Building A March Madness Bracket Simulator
March Madness is upon us. We will soon be inundated with power ratings and probabilities to help us craft a bracket on the NCAA tournament. Whether you are entering a bracket contest with friends or getting into the weeds betting NCAA props and futures, you’ll want to be able to quantify each school’s chances of making it through each round. The best way to do this is by running Monte Carlo simulations of the tournament. While Unabated does not have a March Madness bracket simulator product (yet), this article will take you through the process of creating your very own simulator.
While this article will not alone allow you to create your own simulator, it will point you in the right direction and give you a framework for doing so, should you so choose. If you know R, Python, or some other programming language, that’s ideal, but you can even run simulations in Excel.
Power Ratings For NCAA Tournament Teams
The first step in building your own simulator is coming up with a quantitative rating for each team – a power rating – that can be used to compare teams. Since I don’t model basketball, I don’t have my own power ratings. If you’re like me, your best option is to use publicly available power ratings, such as KenPom, ESPN’s BPI, or TeamRankings. There are dozens of quantitative ratings systems out there. I would highly recommend creating a weighted average of publicly available power ratings you respect, weighting more for ratings you feel are sharper.
Ken Massey’s site (no relation to Cade Massey of Massey-Peabody) has a great page where you can compare the ranking of each team across various systems, and also links to the sites of 60 different publicly available rating systems.

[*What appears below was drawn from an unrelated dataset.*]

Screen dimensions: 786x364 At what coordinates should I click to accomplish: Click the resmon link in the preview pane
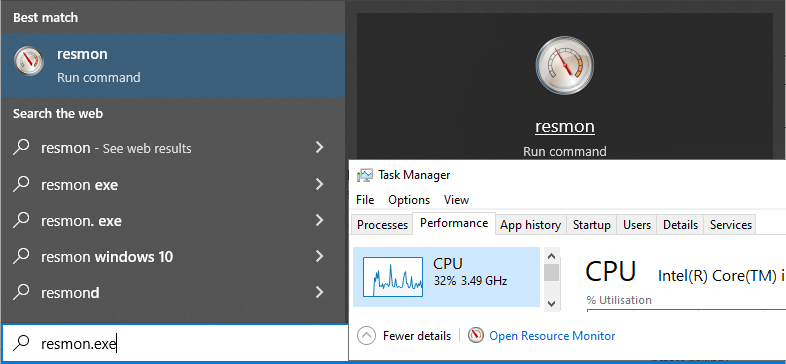(x=564, y=126)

Over the years, there have been sites that have tracked how good different rating systems have performed. But I’ll leave it to the reader to do their research and figure out their own rating blend. The difference in power ratings between two schools should represent the average point differential if they played on a neutral court.
Remember that your simulations will only be as good as the ratings they’re based on. The old adage “garbage in, garbage out” applies here. If your ratings differ significantly from the market – you can see this by looking at the point spread applied by your ratings and comparing it to the point spreads for first-round games – your simulation will likely show lots of value on futures, but that will just be a result of showing value on each of the individual games they play.
Creating Your March Madness Bracket Simulator
Now that you have your ratings, you’re ready to get started. First, you need to set up your bracket. I would create a csv file that looks just like the bracket, and create a column with a sequence of numbers, from 1 to 64, that can be used to sort and keep the bracket in order. This will come in handy in determining the matchups you are simulating in subsequent rounds. To actually build your simulation, you need two key things:
Translating Power Ratings To Win Probability
You need a way of translating your point spread (the difference between ratings) into a win probability. Since your point spread is just using the average value of a point, it will represent the average, or mean, score differential between two teams playing. Your power ratings don’t know that a game is much less likely to land on “1” than “3”. Your ratings treats every point as being worth the same. Since Unabated’s Alternate Line Calculator uses a point spread (a median), as the input, it will not be ideal for our purposes.
You can do one of two things:
One option is to sample from a normal distribution centered around your mean score differential. You will need a standard deviation for the distribution, which does vary a bit based on the game total and line. But since the shot clock was changed to 30 seconds, the average standard deviation of the cover differential (the difference between actual score diff and expected score diff) is about 11.2 points. You simulate a score differential based on this distribution, and if it’s greater than 0, you give the team a win; if it’s less than 0, they get a loss.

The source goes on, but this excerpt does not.